Grief is a natural and necessary reaction to change in our lives. It can happen after the loss of a loved one, after a dramatic life event, illness, career changes and innumerable other life events. It is an emotional reaction that symbolizes our response to the loss of things and people that are important to us. It is a powerful reminder of our character, our values and how we choose to live our lives. I believe that the pain of grief is as essential to living a good life as the elation of joy and love. Love and loss are intimately connected.
Our society is one that continually tries to avoid pain, from the epidurals used to provide comfort to our mothers as we come into the world, to the comfort care we provide dying patients and everything in between. We drink, do drugs, watch TV, gamble, play video games, eat, and check our Facebook statuses as a way to numb ourselves from what is actually happening in our lives. We obsess over the lives of celebrities, fictional characters and gossip about our neighbours all as a way of not looking at ourselves. We are a society of avoiders.
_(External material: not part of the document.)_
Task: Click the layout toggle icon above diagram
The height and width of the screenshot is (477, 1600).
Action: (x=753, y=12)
Don’t get me wrong, all of these things have a place. Medication can alleviate suffering. A good TV show can help deal with the stress of a bad day. Facebook can be a wonderful way to keep up with friends. My concern however is the way in which we try to sterilize our lives from discomfort.
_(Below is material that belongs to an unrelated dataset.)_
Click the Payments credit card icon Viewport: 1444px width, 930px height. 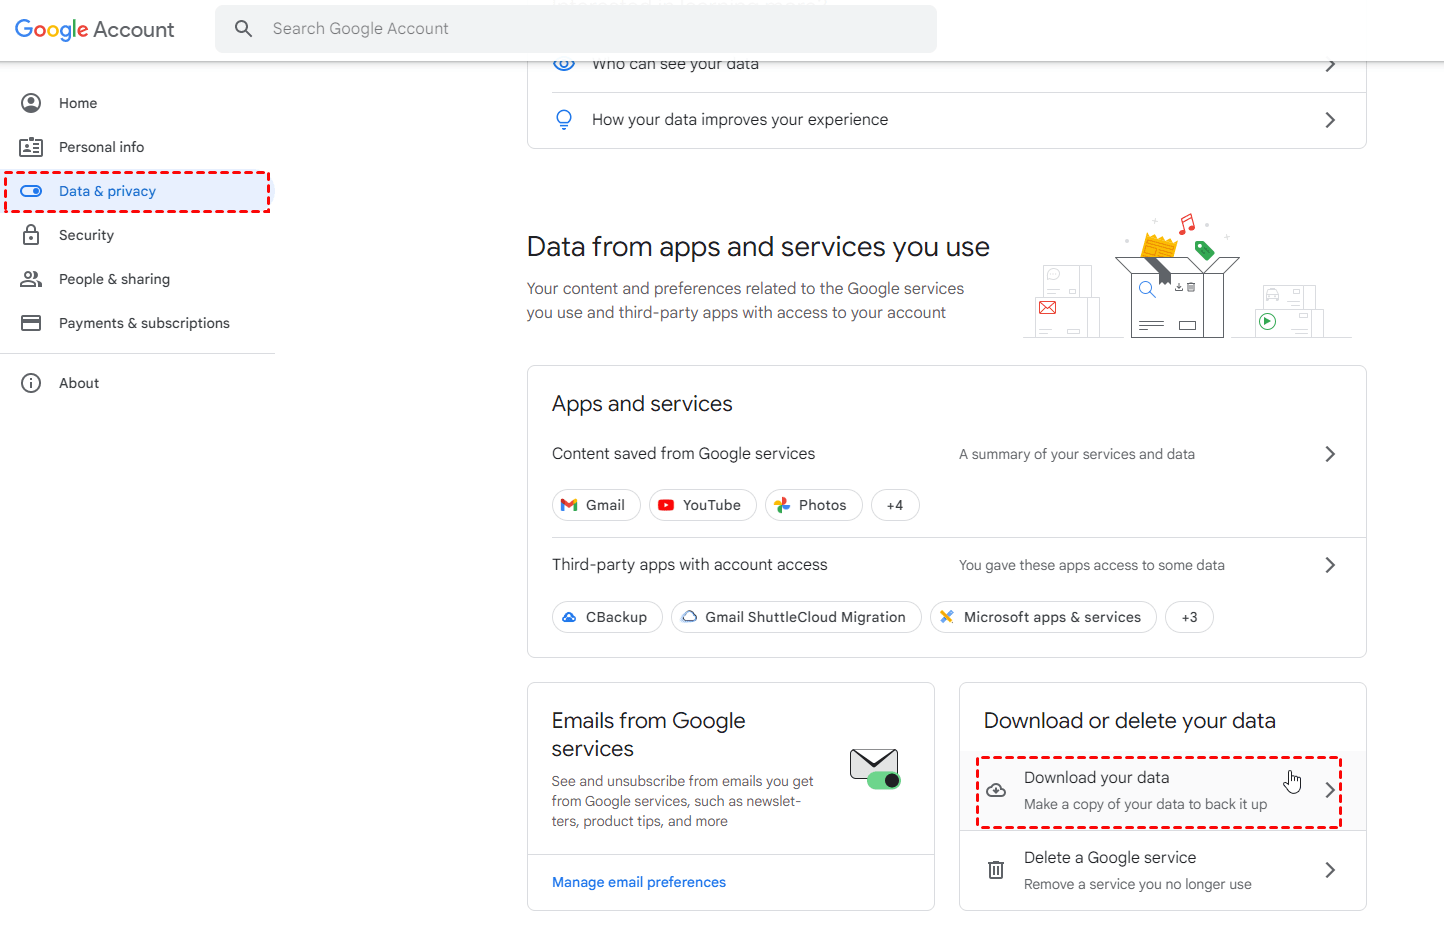click(31, 323)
This morning I was reading some articles on the new DSM 5 (See them here on Psychology Today and The Huffington Post). The DSM 5 is a manual that Psychiatrists and other mental health professionals use to diagnose people with mental illness. The manual is supposed to give professionals a way to talk about and treat people that are suffering because of how their mind functions. It is used as a way to categorize who qualifies for funding and treatments and who does not. It can be a useful tool but can be used as a weapon for stigma and shame.
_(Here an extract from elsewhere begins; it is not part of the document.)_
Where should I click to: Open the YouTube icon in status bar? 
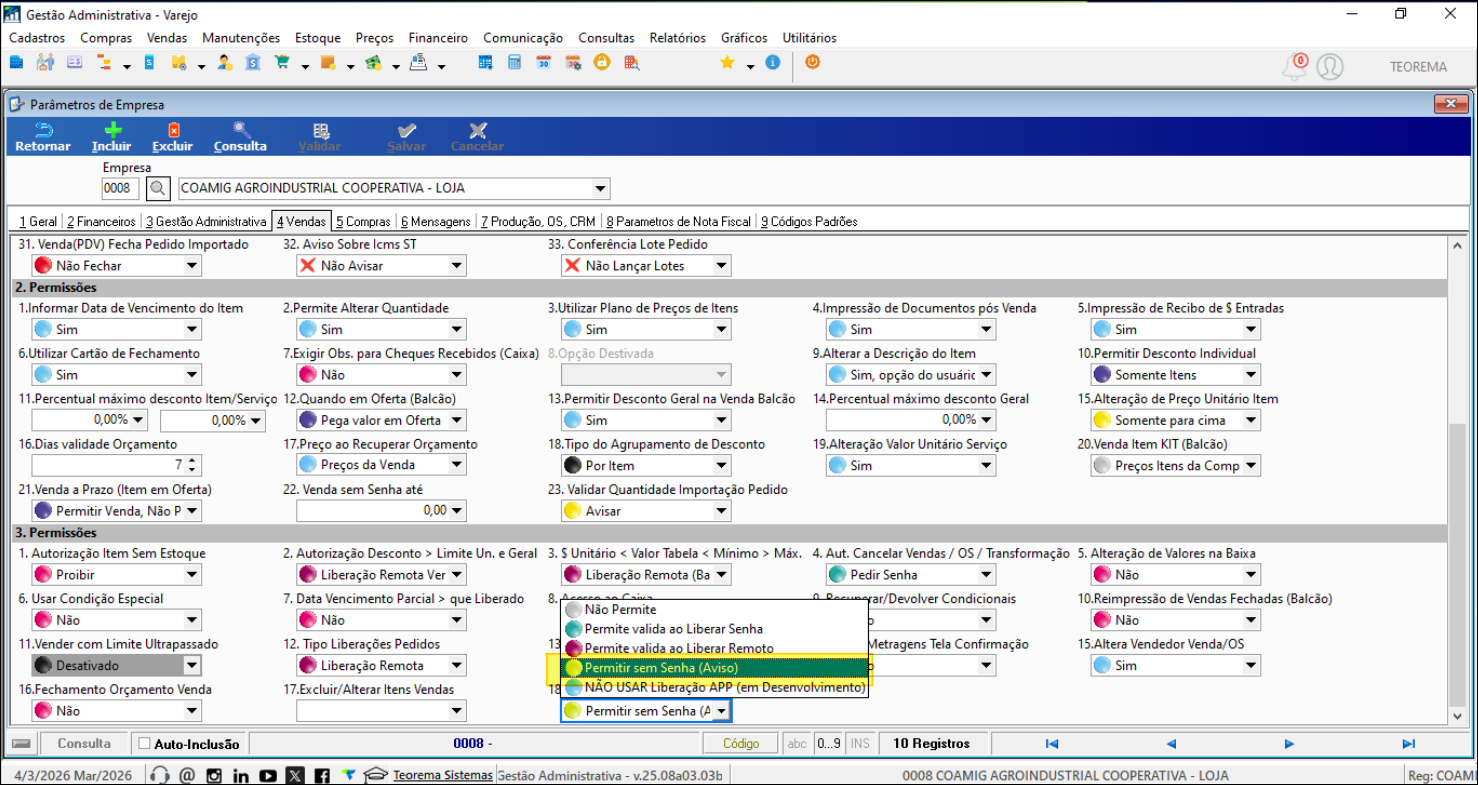(x=268, y=775)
Previously the DSM differentiated between grief and major depression. The DSM 4 recognized the diagnostic criteria for major depression was similar to the symptoms of those grieving but the manual purposely excluded grievers from the diagnosis of Major Depression. This was a recognition that while grief can cause serious emotional and physical disturbances in a persons life, it is not a mental illness. The new version of the DSM removes this distinction thereby making grief pathological. The new DSM will also create a new diagnosis called Complicated Grief. While I agree that some grievers need extra attention and support through their journey, I’m not convinced that diagnosing them with a mental illness is the answer.
In my experience too many grievers are already on anti-depressants, and anti-anxiety medication. While these medications can provide short term relief from suffering, grief is not something that can be permanently medicated out of our lives. Medication often only postpones and lengthens what will come eventually. This might be helpful to some in extreme situations but for most grievers it is not necessary or helpful.
Grief is a part of life. Just like death it lurks in a background reminding us that we are vulnerable and our lives are precious. I believe that acceptance, understanding and compassion for ourselves and those around us is the way to explore, embrace and learn from grief. By leaning into the pain we learn about ourselves, each other and about the meaning of our lives.